Sadulaev finished his statement by hinting that more large-scale attacks outside Chechnya are in the offing. “In conclusion, I would like to point out that the Caucasus fighters fulfilled all the tasks to destroy military targets in Nalchik set by our command,” he said. “Such military operations by our fighters will henceforth become, inshallah, the constant fate of the occupation forces and their henchmen throughout the Caucasus.”
While neither Basaev nor Sadulaev detailed the role played in the raid by local militants from Kabardino-Balkaria, on October 13, the day of the raid, the Kavkacenter website posted a claim of responsibility for the raid by the Caucasus Front, which, it said, is part of the Chechen rebel army and includes Kabardino-Balkaria’s Yarmuk Jamaat. That underground Islamist organization has claimed responsibility for a number of attacks in Kabardino-Balkaria, including the December 2004 attack on the Federal Drug Control offices in Nalchik. Kommersant reported on October 17 that Anzor Astermirov, a leader of the Jamaat of Kabardino-Balkaria who was allegedly involved in the attack on the Federal Drug Control offices, is believed to have helped organize the Nalchik raid and may have escaped the city. According to the newspaper, the bodies of five of Astermirov’s close associates—Aeksandr Bashloev, Zaur and Ruslan Afovy, Ramzan Guziev and Alim Zhelikhazhev—have been identified among the rebel fighters killed in Nalchik.
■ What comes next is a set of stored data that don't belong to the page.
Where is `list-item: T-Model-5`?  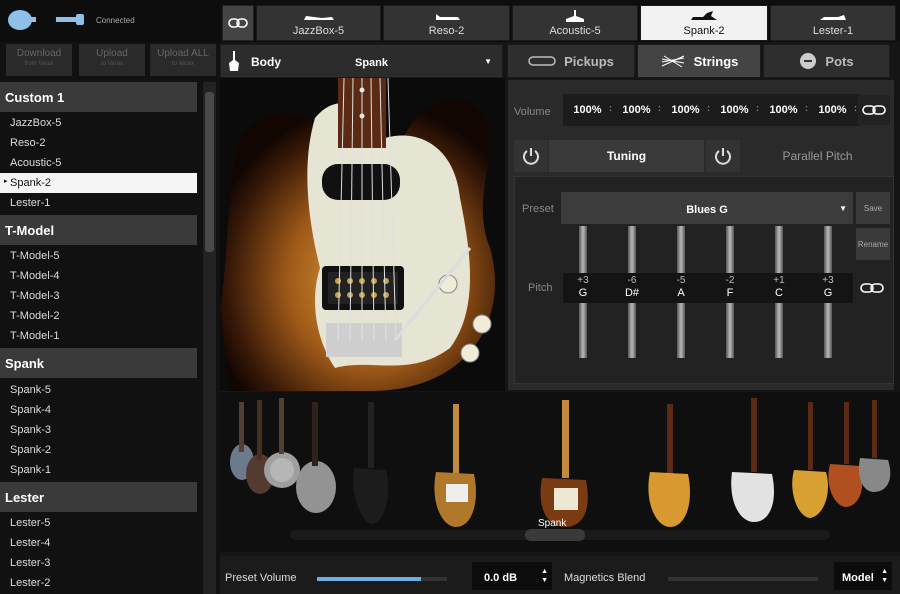
list-item: T-Model-5 is located at coordinates (98, 256). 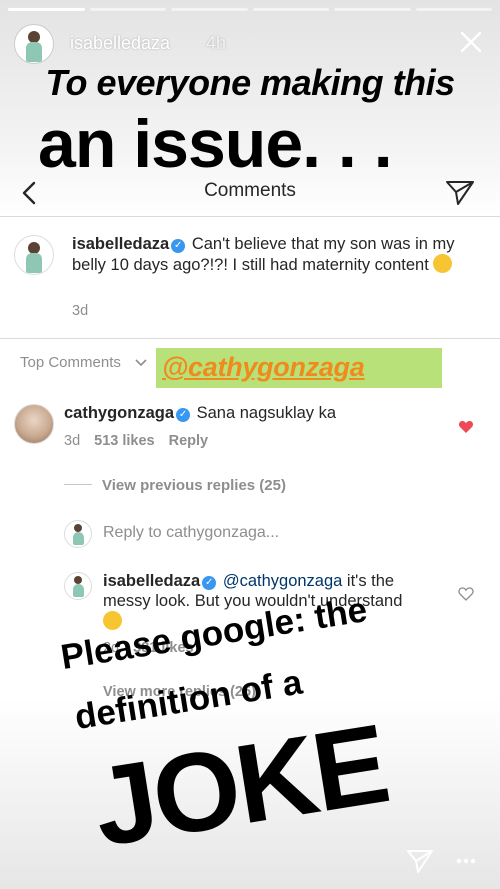 I want to click on tongue-emoji-icon, so click(x=443, y=264).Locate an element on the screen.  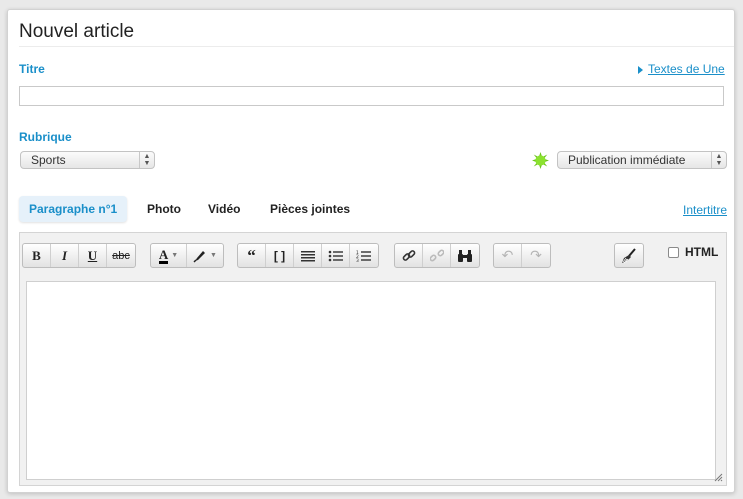
block-button-group: “ [ ] 123 is located at coordinates (308, 256).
Novaya gazeta wrote on October 17 that the Jamaat of the Kabardino-Balkaria includes 30–35 illegal Islamic societies that have 6,000–7,000 mainly young members, who consider their leader to be Mussa Mukozhev, the “emir of the Muslims of Kabardino-Balkaria.” Mukozhev went underground after the authorities arrested several of the jamaat’s members for alleged involvement in the December 2004 attack on the Federal Drug Control offices (see Chechnya Weekly, October 6). Yet the bi-weekly wrote that Anzor Astermirov is the jamaat’s real “emir.”